EXERCISE DIRECTIONS
In the text about famous visitors to the Netherlands, how long did Claude Monet and his family stay in Zaandam?

DOCUMENT SEGMENT

+++

And his inburgering was complete when he wrote:
“With the same ease that blackguards feed on tripe
Have I, James Boswell, learnt to smoke a pipe:
For I am now a very Dutchman grown,
As all at Utrecht cannot fail to own….”
Heinrich Heine
‘If the world were about to come to an end I would go to Holland where everything happens 50 years later,” German poet Heinrich Heine (1797-1865) said. He was referring to the the abolition of slavery in the Dutch colonies in 1863 which put the Dutch at the back of the queue of West-European states to do so.
Heine came on a short visit to the Netherlands and loved the “bokking and blondines” (smoked herring and blondes) he encountered, although the latter he reportedly admired from a distance being the shy and retiring type.
Claude Monet
French Impressionist painter Claude Monet(1840-1926) visited the Netherlands three times between 1870 and 1881. Monet had clearly been told that the country was boring and flat but he didn’t agree.
This is what he wrote to his Danish-French painter friend Camille Pisarro. “We have travelled the length and breadth of the Netherlands and what I have seen of it is truly much more beautiful than I had been led to believe. Zaandam is very special and there is enough to paint here to last a lifetime. (..) My impression of the Dutch is one of pleasantness and hospitality.”
Monet painted some 25 works in Zaandam where he and his family stayed for four months. He also worked in Amsterdam but is said to have been unhappy about his depiction of the ‘Amsterdam light” and was commissioned, by the French authorities, on his final trip to paint the tulips in bloom.
Henry Miller
American writer Henry Miller had some more demented observations about the Netherlands after his trip in Aller Retour New York (1935).
The Dutch, he said, “are filling in the Zuiderzee because it does not pay just to have skating in winter. The sugar, by the way, is made of cane and very coarse. The milk is not skimmed. The potatoes are greasy. The meat is always soup meat. The beer is Heineken beer and does not give you a headache. The beer is taken after meals. The spittoons are rinsed twice a day, oftener if necessary.”
As for the language, Miller said, the Dutch tongue was coming to him rather naturally “because of my low parentage”.

+++

INFORMATION
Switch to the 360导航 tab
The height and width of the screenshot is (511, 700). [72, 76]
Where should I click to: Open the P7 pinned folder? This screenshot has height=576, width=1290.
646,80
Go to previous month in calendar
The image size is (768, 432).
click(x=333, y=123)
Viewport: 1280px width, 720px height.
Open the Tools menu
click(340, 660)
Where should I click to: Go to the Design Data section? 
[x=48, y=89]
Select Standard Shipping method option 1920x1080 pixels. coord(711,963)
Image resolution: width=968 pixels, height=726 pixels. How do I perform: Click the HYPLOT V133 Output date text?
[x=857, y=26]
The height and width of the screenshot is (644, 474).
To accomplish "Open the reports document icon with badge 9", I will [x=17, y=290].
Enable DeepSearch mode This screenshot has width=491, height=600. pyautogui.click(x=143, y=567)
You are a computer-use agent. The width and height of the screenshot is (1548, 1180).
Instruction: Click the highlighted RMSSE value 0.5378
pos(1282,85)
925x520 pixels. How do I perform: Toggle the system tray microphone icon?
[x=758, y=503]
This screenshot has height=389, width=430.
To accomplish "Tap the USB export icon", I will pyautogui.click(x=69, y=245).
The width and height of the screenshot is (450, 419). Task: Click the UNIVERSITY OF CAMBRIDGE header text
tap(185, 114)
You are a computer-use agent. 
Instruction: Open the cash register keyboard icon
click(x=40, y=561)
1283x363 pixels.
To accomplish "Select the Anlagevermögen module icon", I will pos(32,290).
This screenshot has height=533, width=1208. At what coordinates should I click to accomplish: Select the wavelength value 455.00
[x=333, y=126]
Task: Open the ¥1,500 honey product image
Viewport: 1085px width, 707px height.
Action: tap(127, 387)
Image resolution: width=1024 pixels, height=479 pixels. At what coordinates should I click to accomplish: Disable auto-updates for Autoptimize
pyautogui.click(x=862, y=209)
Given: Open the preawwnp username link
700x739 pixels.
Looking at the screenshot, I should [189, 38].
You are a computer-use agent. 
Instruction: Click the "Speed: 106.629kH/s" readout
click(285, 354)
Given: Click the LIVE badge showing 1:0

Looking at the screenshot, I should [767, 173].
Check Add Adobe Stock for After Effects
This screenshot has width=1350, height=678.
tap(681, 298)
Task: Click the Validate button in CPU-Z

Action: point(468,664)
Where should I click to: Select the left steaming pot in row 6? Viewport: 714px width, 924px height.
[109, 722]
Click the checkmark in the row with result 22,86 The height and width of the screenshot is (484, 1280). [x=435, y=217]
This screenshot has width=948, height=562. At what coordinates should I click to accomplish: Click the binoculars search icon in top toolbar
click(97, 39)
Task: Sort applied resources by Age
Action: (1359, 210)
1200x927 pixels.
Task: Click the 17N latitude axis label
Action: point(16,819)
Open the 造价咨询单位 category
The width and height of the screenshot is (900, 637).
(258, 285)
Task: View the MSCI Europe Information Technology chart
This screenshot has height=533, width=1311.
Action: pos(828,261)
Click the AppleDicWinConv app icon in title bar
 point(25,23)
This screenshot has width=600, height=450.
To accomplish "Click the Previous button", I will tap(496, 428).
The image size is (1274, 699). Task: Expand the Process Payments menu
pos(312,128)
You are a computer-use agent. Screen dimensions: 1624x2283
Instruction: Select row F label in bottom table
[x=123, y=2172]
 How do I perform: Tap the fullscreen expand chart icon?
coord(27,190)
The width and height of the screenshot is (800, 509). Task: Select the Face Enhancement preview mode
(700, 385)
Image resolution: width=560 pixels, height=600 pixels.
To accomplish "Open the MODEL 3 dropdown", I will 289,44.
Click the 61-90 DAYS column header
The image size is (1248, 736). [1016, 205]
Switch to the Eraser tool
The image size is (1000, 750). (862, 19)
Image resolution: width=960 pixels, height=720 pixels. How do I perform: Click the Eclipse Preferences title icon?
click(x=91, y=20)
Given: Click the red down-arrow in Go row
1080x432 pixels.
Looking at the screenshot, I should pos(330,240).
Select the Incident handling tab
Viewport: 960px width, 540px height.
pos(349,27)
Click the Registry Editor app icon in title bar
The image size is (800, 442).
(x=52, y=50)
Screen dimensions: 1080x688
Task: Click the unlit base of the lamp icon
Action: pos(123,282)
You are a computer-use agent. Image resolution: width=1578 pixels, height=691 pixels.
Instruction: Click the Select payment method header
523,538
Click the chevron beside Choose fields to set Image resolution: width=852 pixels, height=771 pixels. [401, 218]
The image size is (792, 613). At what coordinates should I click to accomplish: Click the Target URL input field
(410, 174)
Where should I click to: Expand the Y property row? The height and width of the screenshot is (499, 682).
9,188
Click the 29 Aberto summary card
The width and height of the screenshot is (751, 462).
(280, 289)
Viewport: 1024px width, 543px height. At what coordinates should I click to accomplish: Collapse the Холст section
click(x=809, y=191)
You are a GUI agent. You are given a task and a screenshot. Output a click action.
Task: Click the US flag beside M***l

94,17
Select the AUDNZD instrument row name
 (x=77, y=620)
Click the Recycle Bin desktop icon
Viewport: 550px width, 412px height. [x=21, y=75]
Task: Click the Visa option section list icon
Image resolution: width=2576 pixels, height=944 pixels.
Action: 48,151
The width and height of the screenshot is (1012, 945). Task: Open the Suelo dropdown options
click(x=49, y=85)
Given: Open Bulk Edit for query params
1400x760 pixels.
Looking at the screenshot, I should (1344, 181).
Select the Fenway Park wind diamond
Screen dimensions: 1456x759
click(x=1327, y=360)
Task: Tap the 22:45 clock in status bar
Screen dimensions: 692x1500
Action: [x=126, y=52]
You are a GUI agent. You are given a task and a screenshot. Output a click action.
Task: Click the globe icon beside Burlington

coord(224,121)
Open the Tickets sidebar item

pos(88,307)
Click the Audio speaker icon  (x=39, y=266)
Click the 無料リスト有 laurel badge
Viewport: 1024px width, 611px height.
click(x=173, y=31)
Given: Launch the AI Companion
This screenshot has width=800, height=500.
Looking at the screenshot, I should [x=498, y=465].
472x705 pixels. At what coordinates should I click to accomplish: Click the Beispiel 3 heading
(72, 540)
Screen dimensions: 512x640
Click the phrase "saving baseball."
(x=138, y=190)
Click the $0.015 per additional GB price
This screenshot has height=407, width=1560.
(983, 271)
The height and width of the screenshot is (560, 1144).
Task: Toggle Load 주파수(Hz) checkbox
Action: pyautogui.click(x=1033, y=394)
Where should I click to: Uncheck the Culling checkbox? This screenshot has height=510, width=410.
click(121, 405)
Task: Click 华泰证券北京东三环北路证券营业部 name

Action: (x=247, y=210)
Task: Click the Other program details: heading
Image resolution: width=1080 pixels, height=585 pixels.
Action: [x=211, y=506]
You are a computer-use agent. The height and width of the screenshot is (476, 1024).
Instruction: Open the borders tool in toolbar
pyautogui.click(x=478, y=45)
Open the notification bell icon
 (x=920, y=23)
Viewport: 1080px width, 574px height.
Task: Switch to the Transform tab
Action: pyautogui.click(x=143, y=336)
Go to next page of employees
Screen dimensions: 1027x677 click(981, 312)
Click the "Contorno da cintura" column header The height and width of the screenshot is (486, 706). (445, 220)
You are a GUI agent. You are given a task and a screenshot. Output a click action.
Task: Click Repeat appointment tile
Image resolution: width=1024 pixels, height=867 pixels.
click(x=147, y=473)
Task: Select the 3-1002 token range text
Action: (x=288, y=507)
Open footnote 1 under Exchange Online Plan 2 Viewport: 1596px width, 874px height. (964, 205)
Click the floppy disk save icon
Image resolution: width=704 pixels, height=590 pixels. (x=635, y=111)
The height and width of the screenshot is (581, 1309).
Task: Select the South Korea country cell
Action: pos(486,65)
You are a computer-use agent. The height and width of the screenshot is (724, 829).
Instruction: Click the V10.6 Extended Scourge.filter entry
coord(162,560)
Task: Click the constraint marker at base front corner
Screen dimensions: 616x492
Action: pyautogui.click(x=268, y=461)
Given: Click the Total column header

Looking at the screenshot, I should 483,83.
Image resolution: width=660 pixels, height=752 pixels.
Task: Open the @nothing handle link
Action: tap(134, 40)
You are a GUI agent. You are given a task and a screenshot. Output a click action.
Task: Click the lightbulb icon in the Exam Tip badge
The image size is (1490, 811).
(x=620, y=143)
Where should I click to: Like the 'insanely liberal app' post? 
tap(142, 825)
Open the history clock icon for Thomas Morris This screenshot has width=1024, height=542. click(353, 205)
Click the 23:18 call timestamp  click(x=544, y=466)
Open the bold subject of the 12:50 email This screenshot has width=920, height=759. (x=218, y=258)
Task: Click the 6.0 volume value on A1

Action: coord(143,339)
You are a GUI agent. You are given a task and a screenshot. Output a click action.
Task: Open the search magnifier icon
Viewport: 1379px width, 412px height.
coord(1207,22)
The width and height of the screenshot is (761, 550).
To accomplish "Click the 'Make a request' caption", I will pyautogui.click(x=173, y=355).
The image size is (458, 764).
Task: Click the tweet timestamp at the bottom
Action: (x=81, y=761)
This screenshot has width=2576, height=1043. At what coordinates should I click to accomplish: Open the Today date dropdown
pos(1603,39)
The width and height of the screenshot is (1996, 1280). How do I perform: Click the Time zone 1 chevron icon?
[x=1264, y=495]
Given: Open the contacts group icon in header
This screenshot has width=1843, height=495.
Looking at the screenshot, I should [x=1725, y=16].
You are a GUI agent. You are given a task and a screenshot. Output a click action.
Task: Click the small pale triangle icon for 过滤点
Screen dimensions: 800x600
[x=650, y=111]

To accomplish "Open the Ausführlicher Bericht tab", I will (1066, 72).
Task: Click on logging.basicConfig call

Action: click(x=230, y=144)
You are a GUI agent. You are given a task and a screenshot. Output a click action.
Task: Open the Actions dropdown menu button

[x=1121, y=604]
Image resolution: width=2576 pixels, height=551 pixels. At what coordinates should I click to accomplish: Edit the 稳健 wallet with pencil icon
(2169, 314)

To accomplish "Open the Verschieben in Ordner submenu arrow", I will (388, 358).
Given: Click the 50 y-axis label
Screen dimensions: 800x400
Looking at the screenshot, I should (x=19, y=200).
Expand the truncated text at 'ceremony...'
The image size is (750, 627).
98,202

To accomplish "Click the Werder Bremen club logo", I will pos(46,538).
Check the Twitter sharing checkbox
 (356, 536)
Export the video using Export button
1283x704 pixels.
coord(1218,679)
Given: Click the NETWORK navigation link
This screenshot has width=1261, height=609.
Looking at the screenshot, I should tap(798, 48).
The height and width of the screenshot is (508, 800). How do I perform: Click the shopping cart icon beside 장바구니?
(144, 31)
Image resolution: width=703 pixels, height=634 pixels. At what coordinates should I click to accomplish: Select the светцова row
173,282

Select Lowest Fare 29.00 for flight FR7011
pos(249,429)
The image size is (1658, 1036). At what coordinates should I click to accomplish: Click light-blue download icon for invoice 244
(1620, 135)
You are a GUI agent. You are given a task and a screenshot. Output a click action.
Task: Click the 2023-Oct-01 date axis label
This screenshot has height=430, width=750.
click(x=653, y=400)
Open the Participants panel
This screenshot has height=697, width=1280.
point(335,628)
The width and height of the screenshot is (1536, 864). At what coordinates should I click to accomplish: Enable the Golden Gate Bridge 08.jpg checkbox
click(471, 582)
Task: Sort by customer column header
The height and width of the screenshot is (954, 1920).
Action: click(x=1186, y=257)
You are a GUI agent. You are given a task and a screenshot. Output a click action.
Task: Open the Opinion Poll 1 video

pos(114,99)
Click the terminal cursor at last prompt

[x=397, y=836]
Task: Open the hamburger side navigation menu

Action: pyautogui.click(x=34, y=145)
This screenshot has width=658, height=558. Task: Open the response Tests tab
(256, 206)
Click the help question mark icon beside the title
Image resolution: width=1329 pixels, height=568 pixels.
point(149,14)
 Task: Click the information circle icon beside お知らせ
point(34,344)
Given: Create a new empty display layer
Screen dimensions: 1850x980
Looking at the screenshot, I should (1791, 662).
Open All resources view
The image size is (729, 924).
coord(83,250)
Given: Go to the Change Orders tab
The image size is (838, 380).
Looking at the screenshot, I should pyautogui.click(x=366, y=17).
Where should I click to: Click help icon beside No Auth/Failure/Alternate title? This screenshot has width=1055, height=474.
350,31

+++

EXPECTED ANSWER
Four months.